Aim of the task: The required result is an exact copy of the lines beginning at the line that contains "Open Microsoft Edge from taskbar" and ending at the last line of the material below.
--------
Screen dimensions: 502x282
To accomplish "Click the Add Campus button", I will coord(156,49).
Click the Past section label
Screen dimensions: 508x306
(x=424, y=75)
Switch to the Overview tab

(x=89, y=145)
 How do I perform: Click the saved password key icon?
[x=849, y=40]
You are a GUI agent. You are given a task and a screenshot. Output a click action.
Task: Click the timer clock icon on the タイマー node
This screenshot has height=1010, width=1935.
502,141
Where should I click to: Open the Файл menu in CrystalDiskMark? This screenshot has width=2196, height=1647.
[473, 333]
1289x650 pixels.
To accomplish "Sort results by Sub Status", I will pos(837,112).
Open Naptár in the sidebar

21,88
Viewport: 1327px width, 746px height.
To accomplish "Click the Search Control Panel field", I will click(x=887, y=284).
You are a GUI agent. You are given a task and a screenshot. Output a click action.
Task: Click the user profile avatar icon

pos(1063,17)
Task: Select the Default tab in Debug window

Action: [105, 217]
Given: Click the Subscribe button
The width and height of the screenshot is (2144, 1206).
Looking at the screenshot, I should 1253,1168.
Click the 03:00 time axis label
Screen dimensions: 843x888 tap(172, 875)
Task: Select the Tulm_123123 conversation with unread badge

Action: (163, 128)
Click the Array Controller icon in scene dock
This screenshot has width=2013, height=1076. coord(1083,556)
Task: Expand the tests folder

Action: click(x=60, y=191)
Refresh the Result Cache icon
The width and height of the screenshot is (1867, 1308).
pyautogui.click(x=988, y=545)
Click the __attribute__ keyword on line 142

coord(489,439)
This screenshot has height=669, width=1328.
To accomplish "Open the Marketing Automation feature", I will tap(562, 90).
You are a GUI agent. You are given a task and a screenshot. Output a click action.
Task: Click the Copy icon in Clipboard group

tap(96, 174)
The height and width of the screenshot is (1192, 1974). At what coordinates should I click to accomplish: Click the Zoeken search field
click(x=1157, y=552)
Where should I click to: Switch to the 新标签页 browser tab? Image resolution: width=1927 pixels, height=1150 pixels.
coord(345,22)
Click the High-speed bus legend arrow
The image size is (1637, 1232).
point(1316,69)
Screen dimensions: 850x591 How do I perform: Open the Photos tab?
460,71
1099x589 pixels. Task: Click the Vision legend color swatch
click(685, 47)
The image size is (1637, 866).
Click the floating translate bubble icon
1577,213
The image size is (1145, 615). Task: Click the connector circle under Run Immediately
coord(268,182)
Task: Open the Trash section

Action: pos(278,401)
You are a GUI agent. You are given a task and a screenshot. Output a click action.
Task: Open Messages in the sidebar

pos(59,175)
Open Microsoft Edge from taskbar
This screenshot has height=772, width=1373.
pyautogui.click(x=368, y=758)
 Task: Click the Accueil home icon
--------
Exercise response:
Open Microsoft Edge from taskbar
This screenshot has height=772, width=1373.
pyautogui.click(x=368, y=758)
 Task: Click the Accueil home icon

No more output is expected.